### Description of the task
Update the lines that begin at the one containing "You are a computer-use" and stop after the one containing "Where should I", replacing "Open" with "Show" and changing nothing else. Give back only those lines, without the pictures.

### Data for this task
◆ ◆ ◆

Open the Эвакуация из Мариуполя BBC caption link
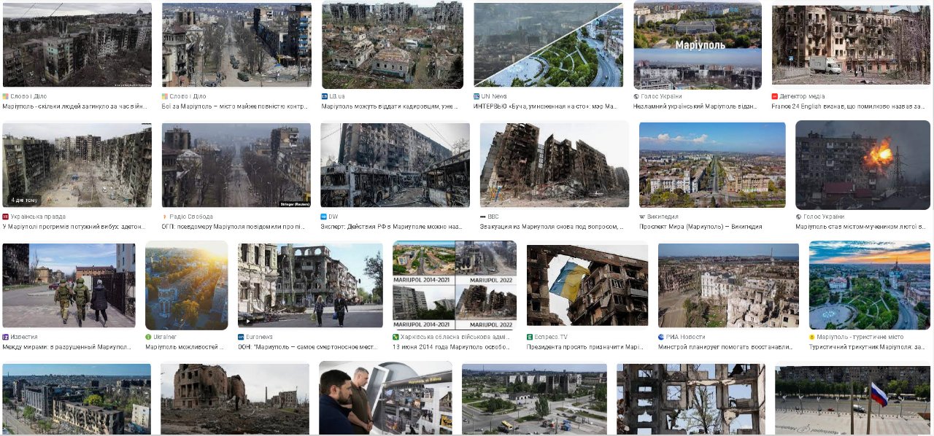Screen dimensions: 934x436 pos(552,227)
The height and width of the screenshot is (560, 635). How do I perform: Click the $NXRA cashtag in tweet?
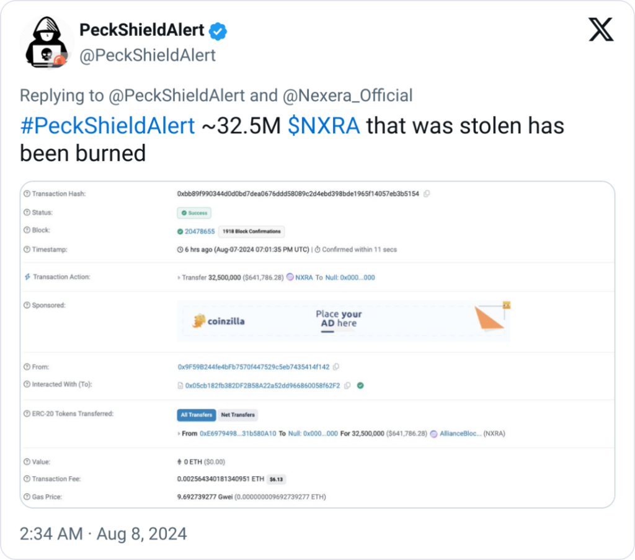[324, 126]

◆ ◆ ◆

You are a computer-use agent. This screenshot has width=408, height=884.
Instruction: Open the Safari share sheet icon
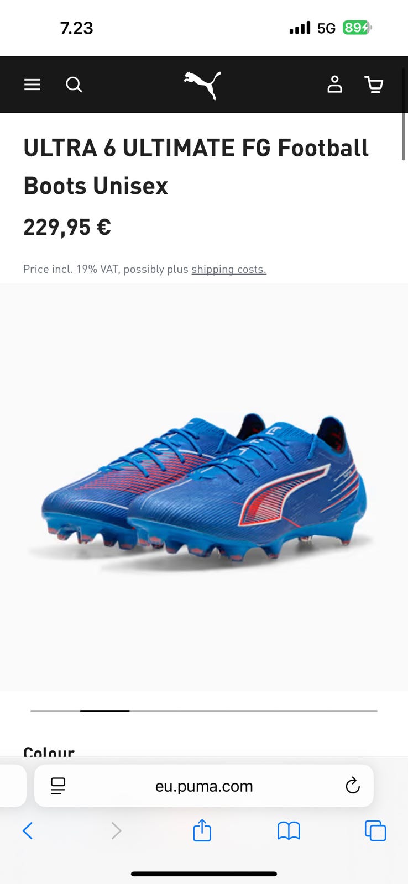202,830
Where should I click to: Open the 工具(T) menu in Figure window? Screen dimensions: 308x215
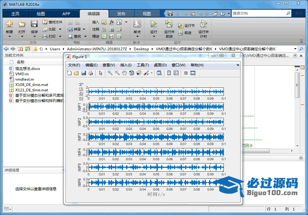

◆ ◆ ◆

### Response
You are a computer-use agent. This screenshot has width=408, height=884.
Instruction: Show the Safari share sheet icon
202,830
Where should I click to: Show the 工具(T) menu in Figure window? Screen dimensions: 308x215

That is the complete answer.